Sulla via del ritorno alla spiaggia, la stessa sensazione di essere inseriti in un grande suk.
Il lungomare, quasi sgombro fino a poche ore prima, è ora un alveare di persone, con i procacciatori o gli adescatori che cercano di convincerti a venire a pranzo da loro.
Questo è il lavoro di Sami, un senegalese che da anni lavora per un ristorante cinese di piatti misti, grazie alla sua conoscenza di cinque lingue.
Convinta da Samuel, la coppia decide di mangiare al ristorante e ordina il menu di tre portate a 10,95 euro. Soddisfatti, tornano in albergo per fare il check-out dopo le quattro del pomeriggio: un altro gesto di generosità da parte della receptionist, ora una donna finlandese.
Sulla via del ritorno alla capitale, Miguel e Sara si fermano in una stazione di servizio a metà strada tra il sud e l’area metropolitana.
Lì ci accompagna Fernando, un canario.
E più ci si avvicina alla capitale, più è probabile trovare un lavoratore nato qui, cosa che nel sud di Tenerife sembra quasi “una specie in via di estinzione”, dice un noto albergatore di Los Cristianos, per il quale “il lavoro c’è, ma la gente sta diventando ogni giorno più comoda e preferisce vivere con una piccola rendita”.
Il lavoro ci sarà, ma le condizioni di lavoro – gli orari concordati non sono sempre rispettati -, la mancanza di formazione linguistica e la mancanza di risorse abitative, spaventano i nostri giovani dal venire al Sud, anche se l’autobus è gratuito.

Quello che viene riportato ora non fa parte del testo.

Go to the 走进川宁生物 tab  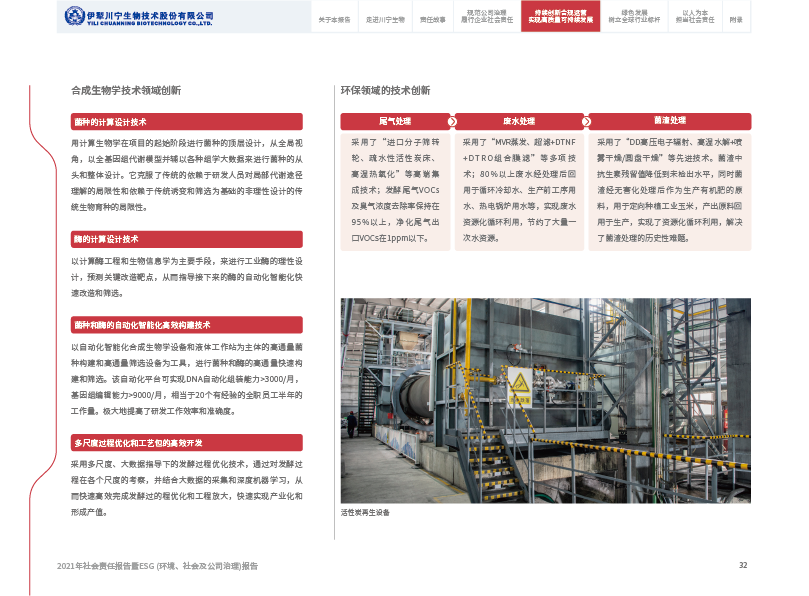[385, 20]
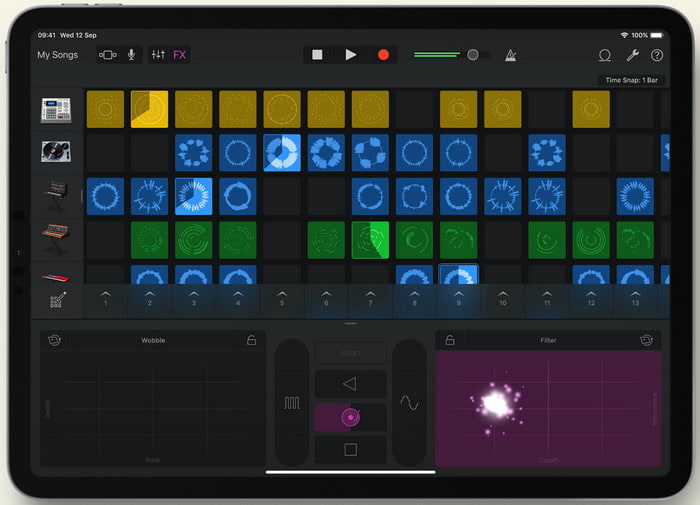This screenshot has height=505, width=700.
Task: Select the turntable track icon
Action: (x=56, y=152)
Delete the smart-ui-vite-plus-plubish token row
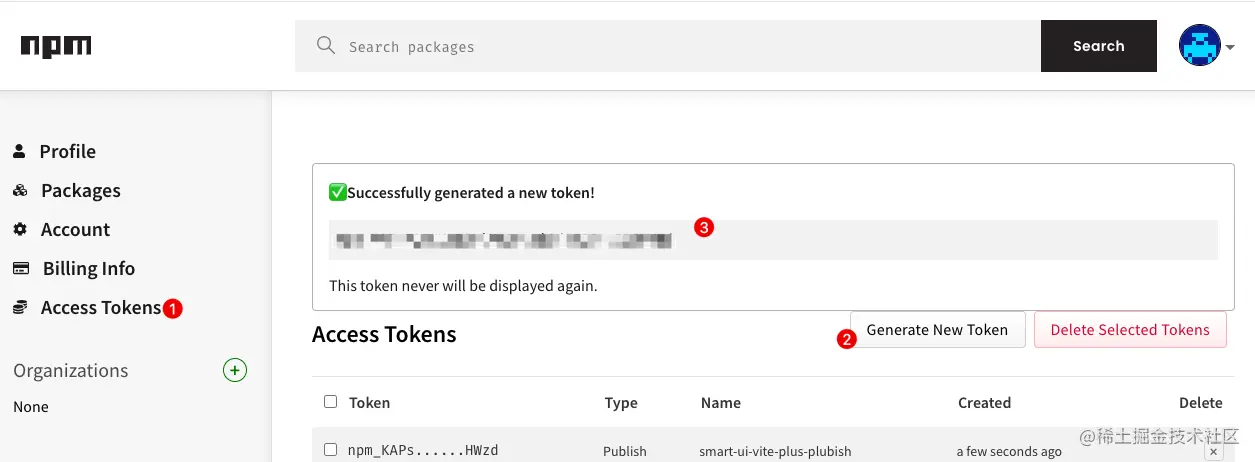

Molti preferiscono restare a casa con i genitori o emigrare in Europa per lavorare e imparare le lingue, con una formazione minima o addirittura universitaria.
C’è qualcosa di sbagliato nel fatto che i nostri giovani non vogliano fare le Americhe a casa loro.
P.S.: I fatti sono reali e solo i nomi sono immaginari.